For Coles, net profit dipped 2% to A$549 million in the six months, broadly in line with analysts' forecasts and including costs associated with an automated distribution system it is building. Pre-tax profit from supermarkets, where it makes most of its money, declined 0.8%, while profit from liquor and service stations fell more.

"Coles seems to have managed a difficult trading period well relative to Woolworths," said Barrenjoey analysts in a client note, which noted that Woolworths had previously flagged a larger decline in grocery sales for the same period. read more

Shares of Coles hit their highest intraday level in six weeks, while the broader Australian market (.AXJO) fell 1%. Shares of Woolworths, which reports first-half results on Wednesday, were up 1.7% by mid-session.
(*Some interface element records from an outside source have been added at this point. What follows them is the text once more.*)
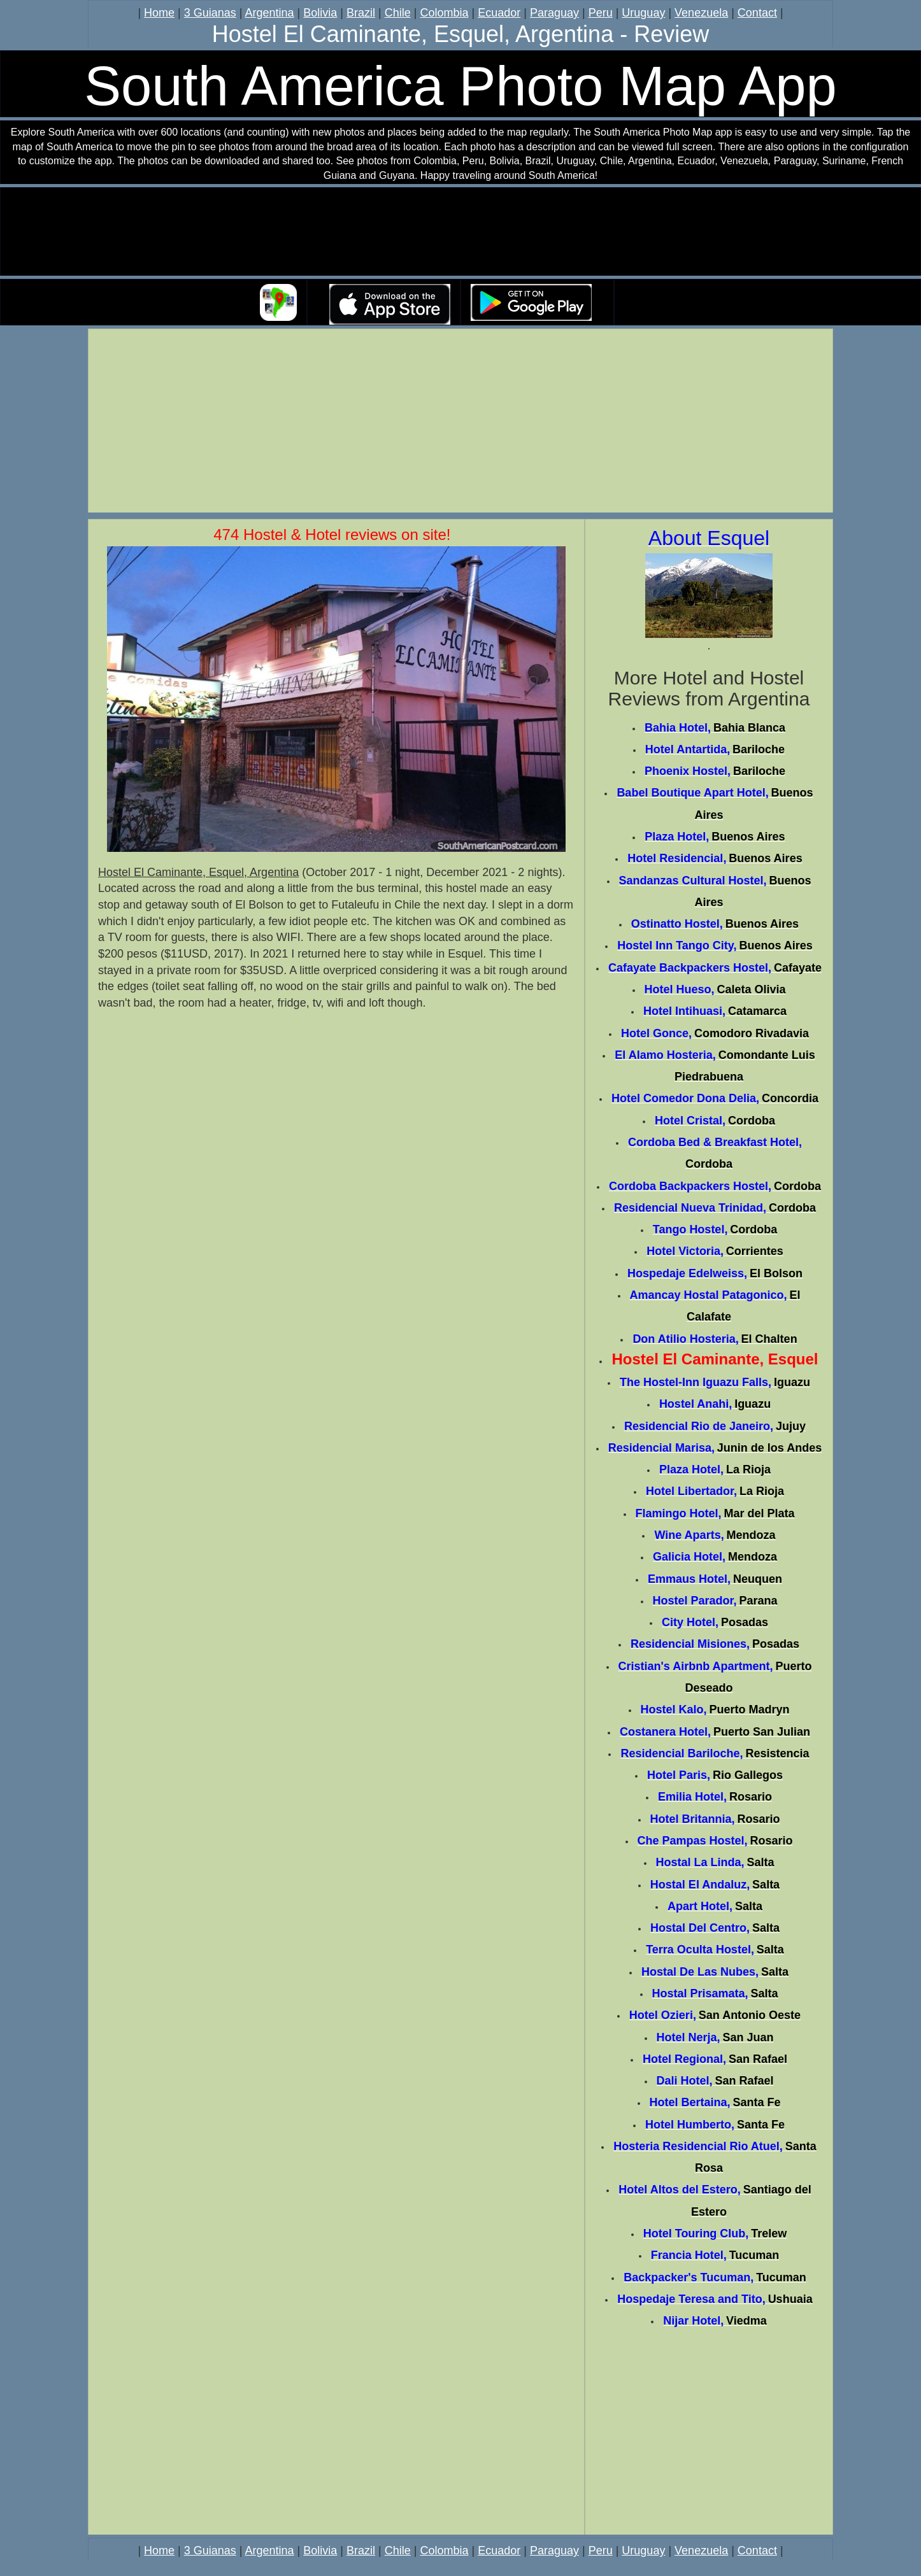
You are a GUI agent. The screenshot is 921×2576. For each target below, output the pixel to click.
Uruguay (643, 12)
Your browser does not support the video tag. (460, 232)
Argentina (269, 12)
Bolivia (320, 12)
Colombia (444, 12)
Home (159, 12)
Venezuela (701, 12)
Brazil (360, 12)
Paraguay (554, 12)
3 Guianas (210, 12)
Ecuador (499, 12)
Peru (601, 12)
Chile (398, 12)
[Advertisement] (460, 423)
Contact (757, 12)
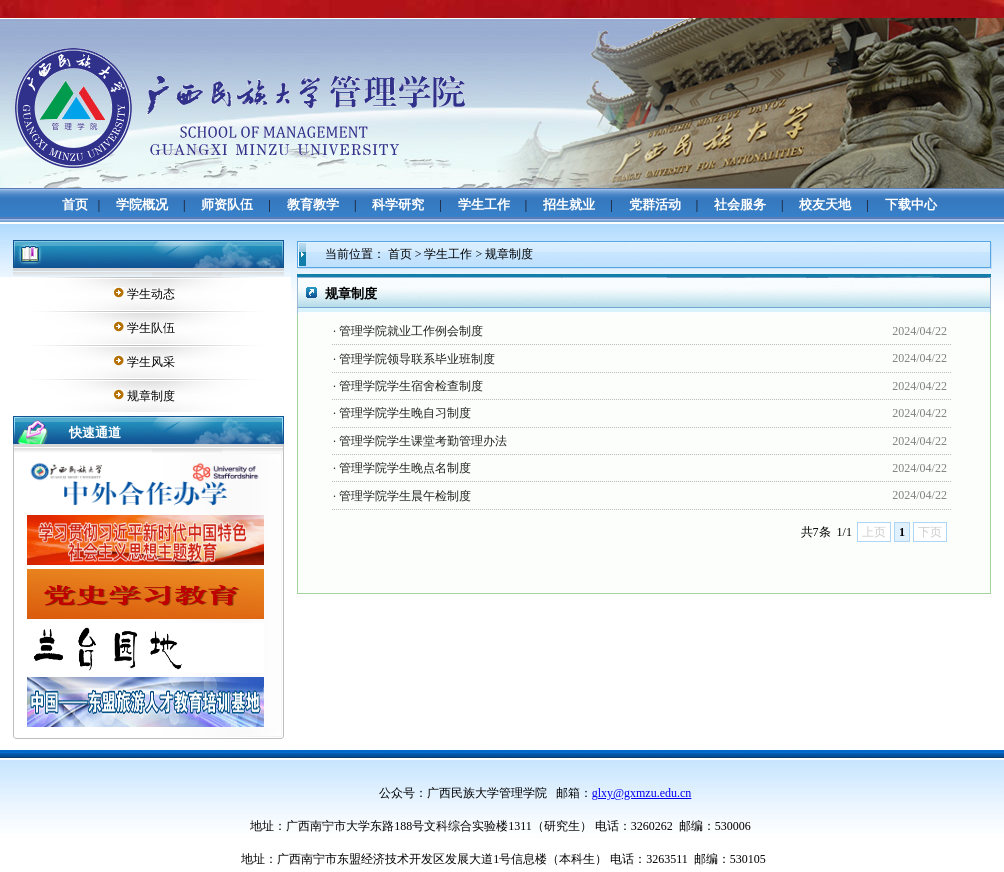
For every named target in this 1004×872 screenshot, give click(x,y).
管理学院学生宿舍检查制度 (411, 386)
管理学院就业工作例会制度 (411, 331)
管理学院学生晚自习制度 (405, 413)
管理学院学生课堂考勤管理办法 (423, 441)
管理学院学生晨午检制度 (405, 496)
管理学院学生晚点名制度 (405, 468)
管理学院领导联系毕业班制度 (417, 359)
Coles CEO said shelf prices of some products, like red meat, were heightened, but prices of other items like apples and avocados were unusually low because of favourable growing conditions.

"We have seen further cost price pressure coming through in the early part of this half and we expect that to continue, based on both local and global input prices and various supply chain costs including the cost of oil", he said on an analyst call.

"I would expect own-brand penetration to continue to increase for those who are looking for value, but equally we should recognise that there's more than A$100 billion in consumer bank accounts than there was pre-Covid."

Coles declared an interim dividend of 33 Australian cents per share, in-line with last year.